巳影は大きな溜め息をつくとその顔からは笑みが消え、憐憫の表情で竜妃を見つめた。


「つくづく可哀想なコだね、辰美。なんであの村は身寄りのない子供、しかもアタシらやこの(むすめ)みたいに、何故女ばかり養ってるのか……考えなかったのかい?」


「やめて!」


竜妃は叫びながら両掌を組み合わせ印を形作った。すると竜妃から巳影に向かって突風のような見えない力が襲い掛かる。巳影が両掌を突き出すと見えない壁のようなものが発生した。


還請(ゲッシャ)――」


巳影が突き出した両掌で印を組み何か呪文のような言葉を発すると、竜妃が放った突風のような力はその向きを真逆に変え竜妃へ向かった。竜妃は咄嗟に印を解き両手で押し返すような仕草をするが身体ごと後方に吹き飛ばされ転倒した。

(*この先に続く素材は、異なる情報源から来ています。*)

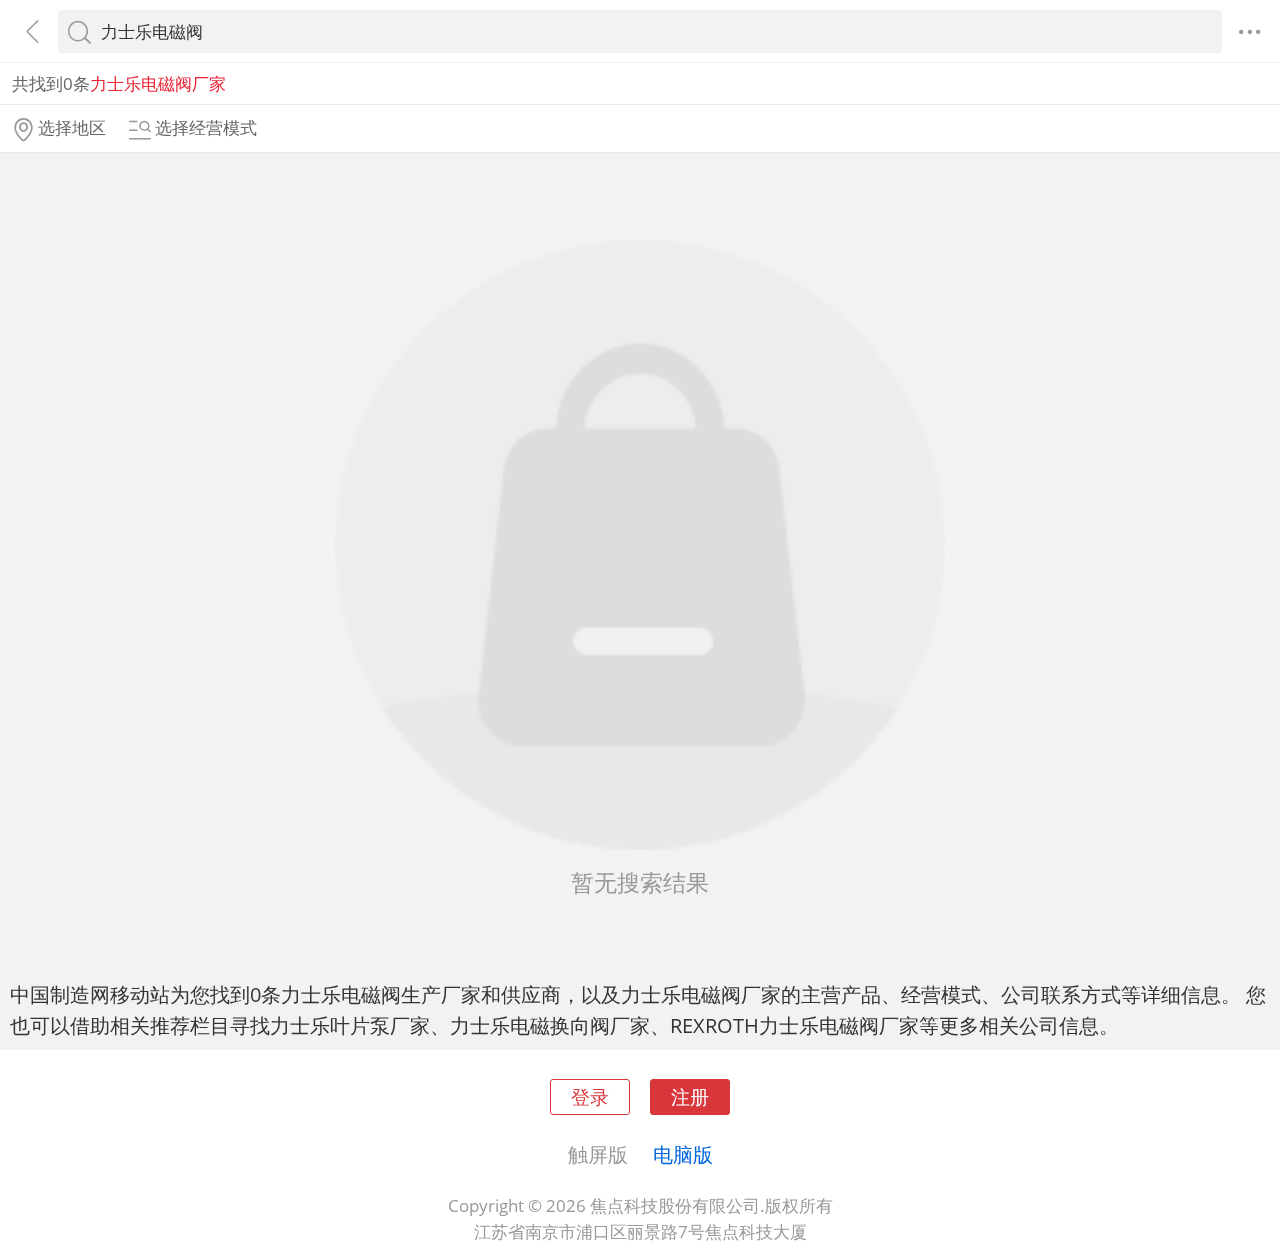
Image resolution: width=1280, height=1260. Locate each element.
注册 (690, 1096)
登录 (590, 1096)
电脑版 (683, 1154)
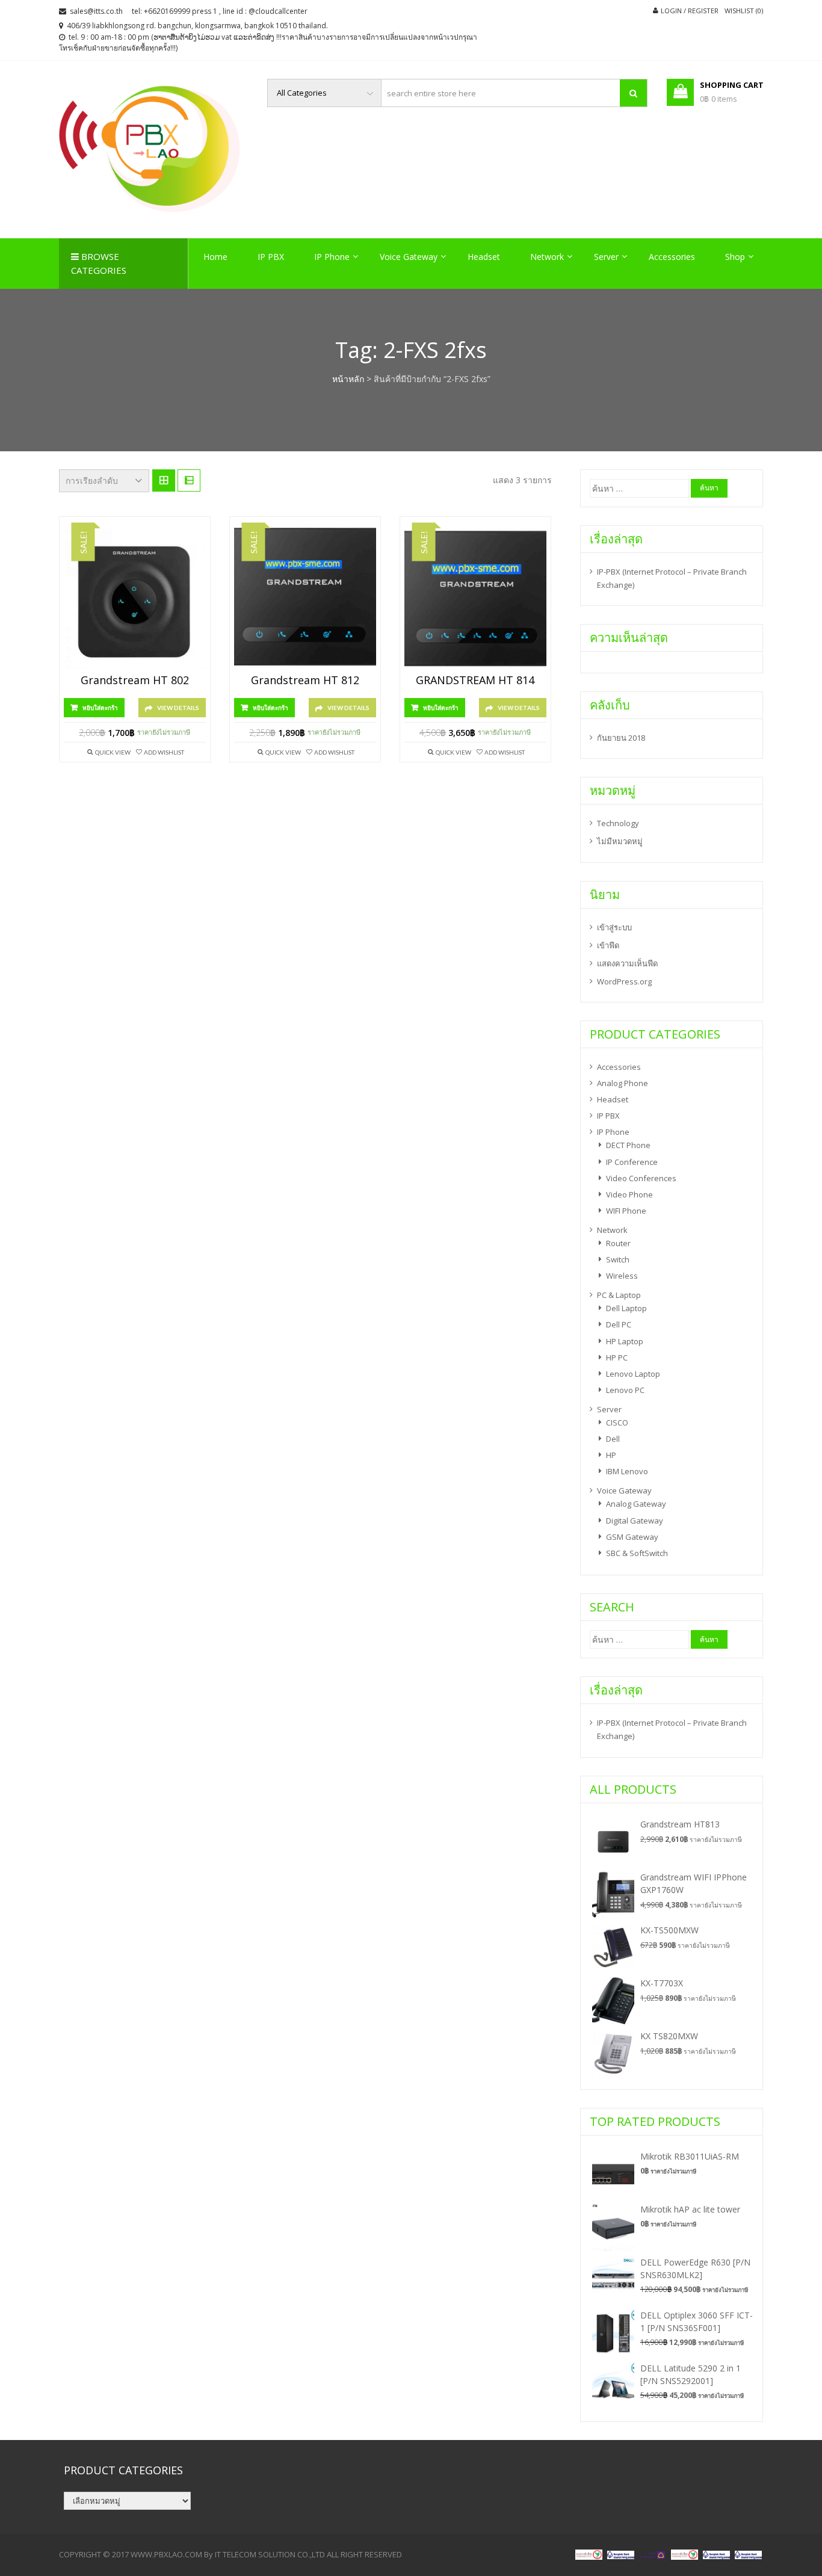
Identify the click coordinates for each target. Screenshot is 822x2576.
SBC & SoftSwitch (637, 1553)
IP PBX (271, 256)
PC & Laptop (619, 1295)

「分かってるよ、もう限界なんだろ? 辰美、アンタの身体は――」


巳影は嘲笑とも憐憫ともとれる表情で竜妃を見つめていた。


「く……竜妃の神通力を跳ね返すなんて!? 姉さんその術は一体……」


真言(マントラ)という異国の妖術さ……流石にアンタも弱ってるとはいえ竜妃だねぇ、こちらの術の威力がかなり殺されてるじゃないか」


竜妃は巳影の纏う力に只ならぬものを感じ息をのむ。


「竜妃様!」


瑪那が竜妃のもとへ駆け寄る。竜妃はうつ伏せのまま激しく咳き込む。瑪那は竜妃をゆっくり仰向けにした。竜妃は震えながら肩で息をしている。瑪那は竜妃の身を案じ身体をさする。


「やめろ!」


その様子を見ていた士狼は業を煮やし巳影に斬りかかる。巳影は両手の指を複雑に絡めた印を結び呪文を発した。


縛鎖(ヴァン)――」


突然士狼の身体は縄で縛り上げられた様に固まり前のめりに受け身を取れない形で転倒した。まさに見えない鎖で縛られているようだ。


「何? ぐあ! ……何だ?! クソ……」


士狼は手足を動かせないまま地面に這いつくばって藻掻いている。


「士狼?! 竜妃さんも――そんな、どうしよう……」


子音は巳影の怪しげな術で動けない士狼と倒された竜妃を見て途方に暮れていた。


「どうした、士狼とやら。自慢の剣でなんとかしてみろ」


動けない士狼を嘲る巳影。


「くそ……ったれが……この……」


士狼は倒れたまま巳影を歯を食いしばり睨み返していた。